I've been tagged a million times for the "25 Random Facts" note on Facebook. Normally I ignore those things but the peer pressure is just too much. (Well, that and I've got nothing else to write about at the moment.) Unfortunately, probably due to a combination of this blog, my big mouth and a relatively boring existence, I'm having trouble coming up with 25 random facts that are still...well...interesting. Here goes:

  1. In Elementary School, I was voted "Most Likely to Become the First Woman President of the United States." In High School, I was voted "Most Likely To Succeed." Apparently even at a young age, I was a natural leader a know it all.
  2. Funny enough, I still have no idea what I want to be when I grow up. Is it too late to figure that out? I wish I had a job that was easy to explain and made a difference in the world. Like firefighter or nurse. But without the fire and blood.
  3. I would love to write a book but have no idea what it would be about. Give me some ideas and I'll totally dedicate the book to you. No monetary compensation however. I'm cheap.

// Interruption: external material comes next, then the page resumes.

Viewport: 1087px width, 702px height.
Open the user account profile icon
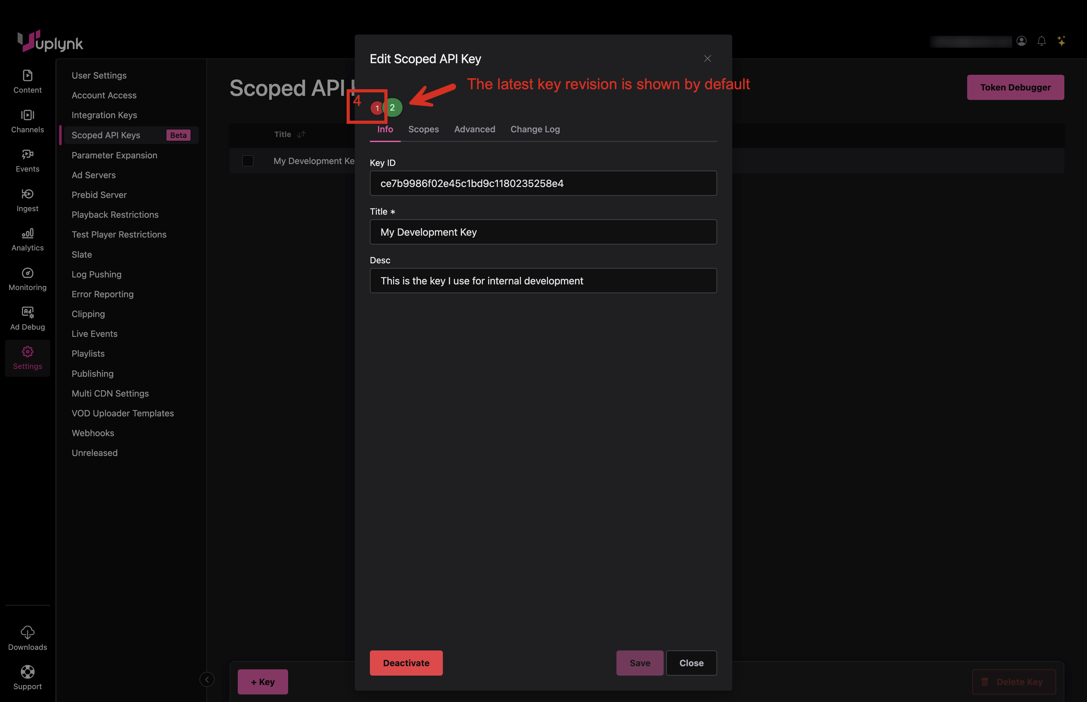point(1021,41)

  4. Speaking of cheap, I don't gamble. The risk of losing my hard earned money outweighs the hope of making more.
  5. I'm not very good at thinking on my feet which means I'm much more articulate in writing than in person.
  6. Because I'm not very good on my feet, I worry about how I'm going to answer those big, spontaneous questions from my kids. Like "where do babies come from?" Do you think I'll be able to spend a couple of days writing out the answer and then submit it for their consideration?

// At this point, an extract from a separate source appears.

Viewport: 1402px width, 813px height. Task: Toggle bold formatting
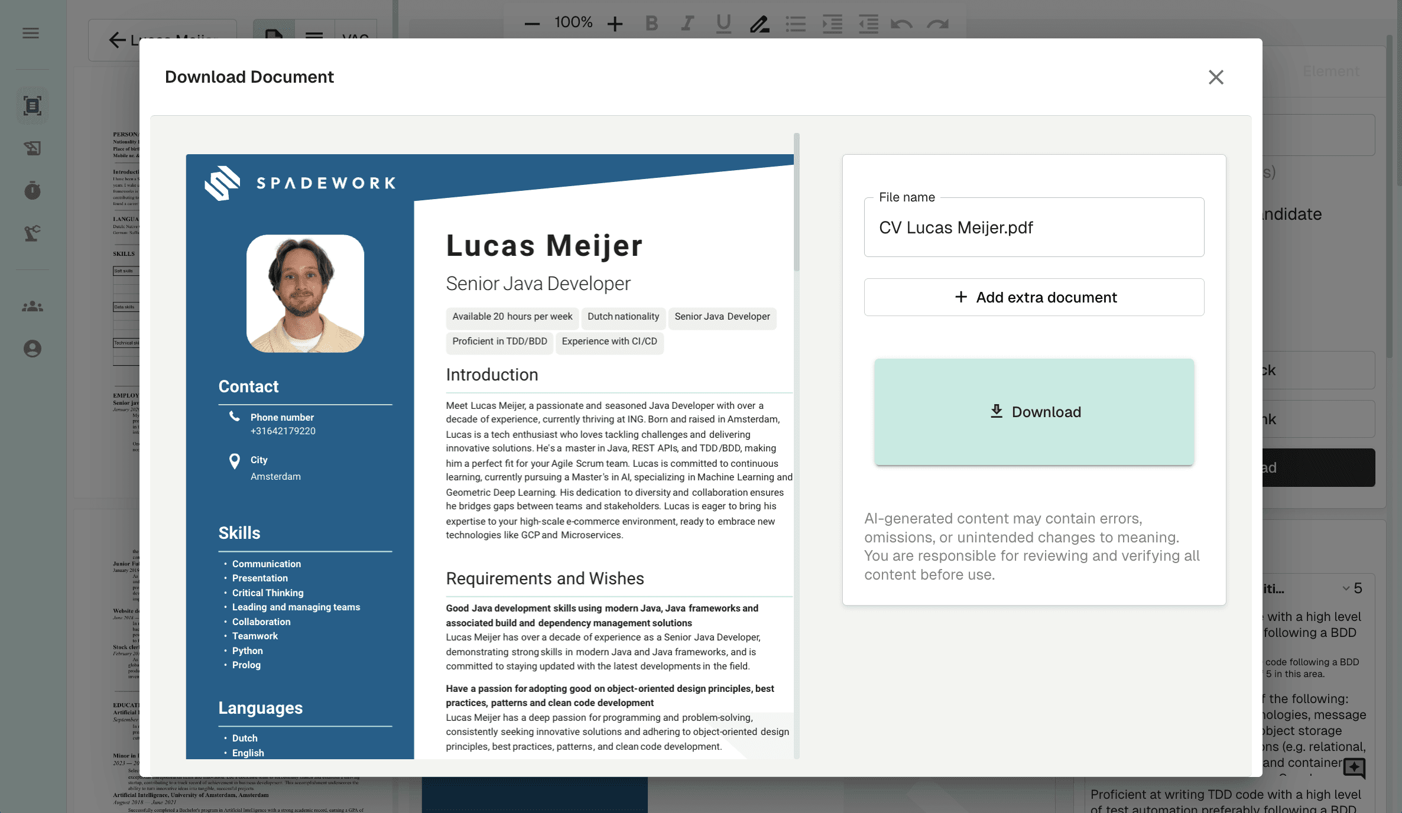click(651, 24)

  7. I love public speaking. If I know the material and have a general idea of what I want to say, I can usually muddle through any speech fairly well. Which completely contradicts #5 I know. What can I say? I'm complicated.
  8. I met my hubby at age 16 and married him at 21. Let that be a warning to all of you who have teenagers. Their BF/GF may be their future spouse so be nice.
  9. My hubby wanted to have kids immediately after marriage (keep in mind we were 21). I wasn't even sure I wanted kids at all.
  10. I don't miss the pregnancy part of parenthood at all. Adoption has it's advantages and that's a big one in my book!
  11. I hate being embarrassed. And probably embarrass too easily. To the point that I re-hash the most insignificant things in my mind for years.
  12. I love to sing but after a bad choir experience in college, I've lost my nerve to sing in public. (See #11) But my hubby and kiddos get an earful. Lucky them!
  13. I love to dance but only with a choreographed routine. Freestyle is not my style, yo.
  14. (10 more, are you kidding me?!) I love musical theater and movies and tv with dancing. Bring back "Fame!"
  15. I wish I knew how to sew. I'm not sure what I would make but it would be handy to at least be able to alter some pants or make some curtains.
  16. My style is pretty much copied from things I see on mannequins or on websites. I wish I had the ability to pull together a unique style all on my own.
  17. Similarly, I'm a lousy interior decorator. I try to buy accessories but never seem to find a home for them. And much of my furniture is still hand-me-downs.
  18. I wish I were a better listener. I have a nasty habit of finishing people's sentences as though I know exactly what they're going to say. I annoy myself but can't seem to stop!
  19. I think I talk too much. Questions rarely have a simple yes/no answer with me.
  20. I can remember any personal story anyone has ever told me. And I have a great memory for numbers. I'm not sure how either of these is helpful.
  21. I don't drink. (Probably goes back to #11) This has been known to cause animosity at work events where drinking is involved. People assume that I'm storing up their crazy drunken behavior for blackmail purposes or something. Maybe I am, maybe I'm not...
  22. I have no perception for social nuance or hidden agendas. None. You've gotta spell it out for me people.
  23. I'm not a good napper. It takes too long for me to turn off my brain.
  24. I don't like massages for the same reason.
  25. (FINALLY!) I've never been worried about job security. I always considered my jobs indispensable. Until now. Now I'm worried.

Random is an understatement for this list. If you made it to the end, you deserve a medal. You'll have to settle for this: it's over, you made it, well done!